## Directions for this task
Check each line of the listing for the word "Open" and report the ones that have it.

## Listed records
● ● ● ● ●
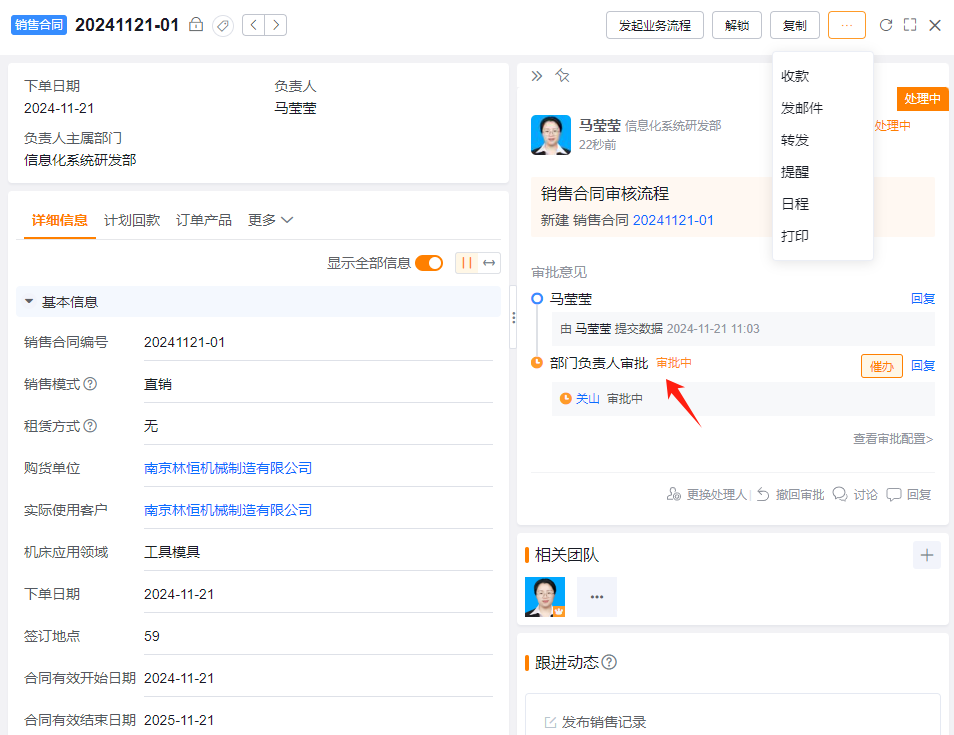The width and height of the screenshot is (954, 735).
Task: Click the 发布销售记录 input field
Action: tap(733, 722)
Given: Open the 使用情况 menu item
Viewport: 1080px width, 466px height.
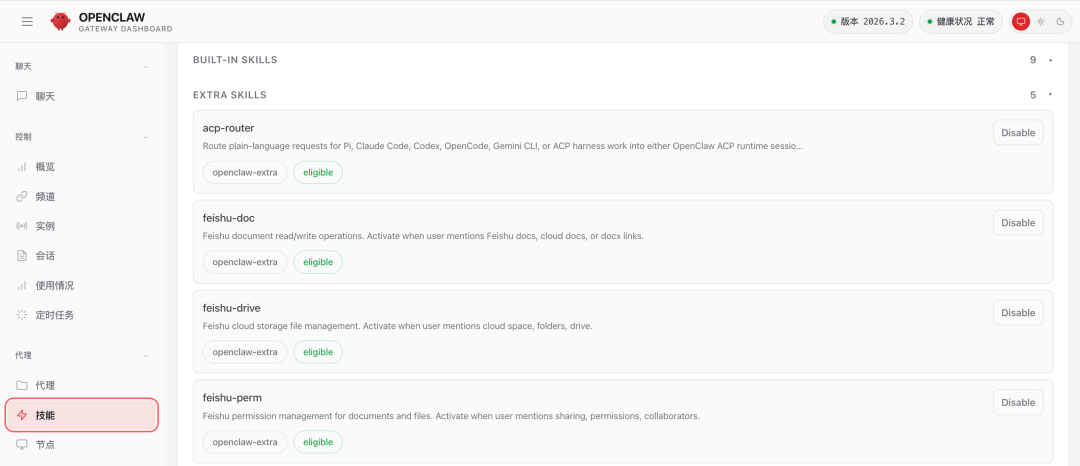Looking at the screenshot, I should tap(54, 285).
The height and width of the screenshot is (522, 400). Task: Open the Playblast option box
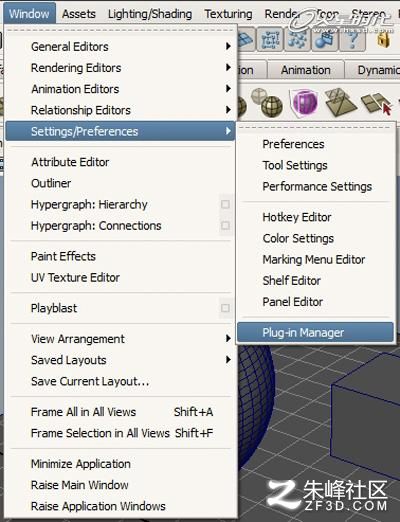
● ● ● ● ●
## Reply to the task
Given: Open the 使用情况 menu item
The height and width of the screenshot is (522, 400). Task: Open the Playblast option box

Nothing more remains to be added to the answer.